Are you reading from a text file? You can use a Scanner instance, but you would have to change the delimiter. Start with : then you get a String with the name in, then ; and you get the gender then revert the delimiter to its default value with the reset() method. The next token will be the marks. The first and third parts can be divided into an array with String#split(",\\s*") or String#split("\\s+"). The latter part means any number (> 0) of whitespace characters.
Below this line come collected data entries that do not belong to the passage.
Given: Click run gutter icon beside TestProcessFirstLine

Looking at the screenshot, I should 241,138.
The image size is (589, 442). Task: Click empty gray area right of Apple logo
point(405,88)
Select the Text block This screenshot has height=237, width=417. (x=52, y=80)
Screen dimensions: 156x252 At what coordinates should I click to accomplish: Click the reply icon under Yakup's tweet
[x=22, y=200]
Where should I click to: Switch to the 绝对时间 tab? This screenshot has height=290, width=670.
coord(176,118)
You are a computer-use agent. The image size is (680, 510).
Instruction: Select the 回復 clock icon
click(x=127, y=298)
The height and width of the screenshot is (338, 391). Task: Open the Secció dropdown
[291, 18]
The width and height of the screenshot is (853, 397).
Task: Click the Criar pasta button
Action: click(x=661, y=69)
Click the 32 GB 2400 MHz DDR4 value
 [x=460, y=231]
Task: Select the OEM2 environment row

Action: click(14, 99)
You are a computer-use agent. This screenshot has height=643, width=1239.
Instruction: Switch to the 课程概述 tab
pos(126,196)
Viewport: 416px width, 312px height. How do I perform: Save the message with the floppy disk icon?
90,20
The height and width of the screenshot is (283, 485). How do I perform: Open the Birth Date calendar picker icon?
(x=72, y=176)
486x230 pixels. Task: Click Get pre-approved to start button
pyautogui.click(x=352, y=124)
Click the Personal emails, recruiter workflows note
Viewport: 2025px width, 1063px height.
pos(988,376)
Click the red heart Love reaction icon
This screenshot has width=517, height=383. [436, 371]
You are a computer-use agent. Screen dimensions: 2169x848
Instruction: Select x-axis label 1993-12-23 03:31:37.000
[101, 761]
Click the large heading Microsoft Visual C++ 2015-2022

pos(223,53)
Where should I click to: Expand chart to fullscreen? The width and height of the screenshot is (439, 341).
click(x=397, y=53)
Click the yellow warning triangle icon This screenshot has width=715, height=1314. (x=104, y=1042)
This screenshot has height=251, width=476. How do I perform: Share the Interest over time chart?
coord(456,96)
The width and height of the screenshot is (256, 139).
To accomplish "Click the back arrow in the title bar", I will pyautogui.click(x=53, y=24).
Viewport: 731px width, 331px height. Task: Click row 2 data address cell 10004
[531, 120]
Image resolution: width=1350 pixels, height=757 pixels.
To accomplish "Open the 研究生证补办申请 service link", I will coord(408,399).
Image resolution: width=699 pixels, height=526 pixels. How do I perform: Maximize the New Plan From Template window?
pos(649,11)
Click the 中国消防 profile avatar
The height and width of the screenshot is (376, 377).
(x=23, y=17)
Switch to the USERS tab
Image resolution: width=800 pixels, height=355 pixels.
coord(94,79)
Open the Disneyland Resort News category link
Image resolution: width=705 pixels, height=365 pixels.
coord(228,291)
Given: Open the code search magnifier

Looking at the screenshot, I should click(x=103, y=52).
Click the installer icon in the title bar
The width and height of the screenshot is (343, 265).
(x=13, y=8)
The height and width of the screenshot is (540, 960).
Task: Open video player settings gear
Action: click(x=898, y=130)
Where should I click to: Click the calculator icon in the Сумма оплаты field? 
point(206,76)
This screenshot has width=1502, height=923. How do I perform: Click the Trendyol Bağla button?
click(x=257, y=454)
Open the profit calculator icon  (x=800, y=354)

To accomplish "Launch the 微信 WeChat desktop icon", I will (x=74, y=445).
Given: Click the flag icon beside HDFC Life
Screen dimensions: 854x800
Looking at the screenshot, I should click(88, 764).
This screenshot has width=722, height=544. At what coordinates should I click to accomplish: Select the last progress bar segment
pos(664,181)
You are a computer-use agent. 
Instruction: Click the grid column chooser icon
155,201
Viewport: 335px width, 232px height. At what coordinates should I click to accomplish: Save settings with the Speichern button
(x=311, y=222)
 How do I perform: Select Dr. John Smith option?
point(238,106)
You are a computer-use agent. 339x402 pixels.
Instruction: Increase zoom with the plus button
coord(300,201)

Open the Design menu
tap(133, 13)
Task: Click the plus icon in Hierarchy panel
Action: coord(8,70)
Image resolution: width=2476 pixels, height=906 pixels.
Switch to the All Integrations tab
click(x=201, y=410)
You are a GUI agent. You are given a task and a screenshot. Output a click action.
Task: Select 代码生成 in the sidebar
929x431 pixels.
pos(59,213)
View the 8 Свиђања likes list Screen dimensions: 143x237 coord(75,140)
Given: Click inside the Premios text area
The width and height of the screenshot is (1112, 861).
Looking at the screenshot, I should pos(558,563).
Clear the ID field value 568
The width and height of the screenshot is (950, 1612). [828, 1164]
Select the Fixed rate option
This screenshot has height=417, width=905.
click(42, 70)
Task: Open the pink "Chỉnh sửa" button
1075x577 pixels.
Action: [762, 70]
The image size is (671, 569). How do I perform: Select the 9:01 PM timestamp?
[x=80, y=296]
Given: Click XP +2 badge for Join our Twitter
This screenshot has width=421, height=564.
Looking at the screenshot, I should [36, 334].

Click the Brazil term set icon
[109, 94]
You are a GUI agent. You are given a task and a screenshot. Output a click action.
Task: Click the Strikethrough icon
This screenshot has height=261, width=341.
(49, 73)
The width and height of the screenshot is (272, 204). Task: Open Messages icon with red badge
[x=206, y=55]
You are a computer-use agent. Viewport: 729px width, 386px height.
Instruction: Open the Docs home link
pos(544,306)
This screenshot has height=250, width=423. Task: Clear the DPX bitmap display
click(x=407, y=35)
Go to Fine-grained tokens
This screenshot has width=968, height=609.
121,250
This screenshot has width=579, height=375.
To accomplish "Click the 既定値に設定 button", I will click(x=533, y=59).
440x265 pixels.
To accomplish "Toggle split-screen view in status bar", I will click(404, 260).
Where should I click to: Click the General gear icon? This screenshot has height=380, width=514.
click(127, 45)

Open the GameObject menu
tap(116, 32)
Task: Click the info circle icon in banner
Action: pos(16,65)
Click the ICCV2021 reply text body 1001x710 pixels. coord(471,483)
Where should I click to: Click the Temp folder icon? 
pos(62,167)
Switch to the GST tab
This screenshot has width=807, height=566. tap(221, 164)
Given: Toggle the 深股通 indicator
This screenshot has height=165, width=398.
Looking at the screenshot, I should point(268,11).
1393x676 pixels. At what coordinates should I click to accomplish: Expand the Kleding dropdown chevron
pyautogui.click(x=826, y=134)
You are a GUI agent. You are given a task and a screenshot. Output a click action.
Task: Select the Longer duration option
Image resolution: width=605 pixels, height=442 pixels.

The star means any number ≥ 0. Fortunately comma, colon and semicolon don't appear to be metacharacters according to this tutorial.
Now you have got an array for name, a one‑letter String for gender, and a String[] for marks.
* * * * * * * * *
I cannot think of a way of getting the newer Java8 classes to read directly from the file, but if you have a String[] you can turn it into ints quite easily:-Most arrays can be turned into a Stream with the method in the Arrays class. The Stream has a method to turn it into an IntStream; Its parameter is a ToIntFunction<String>, which you can simplify to use the Integer::parseInt method. You can read about using the method name alone in the Java™ Tutorials. Once you have an IntStream, you can do all sorts of things. You can calculate the average with one of its methods (note its return type: call orElse(0.0) on it). You can call sorted() followed by toArray() instead of average (...sorted().toArray()). Actually you would call average().orElse(0.0) and get the result as a double.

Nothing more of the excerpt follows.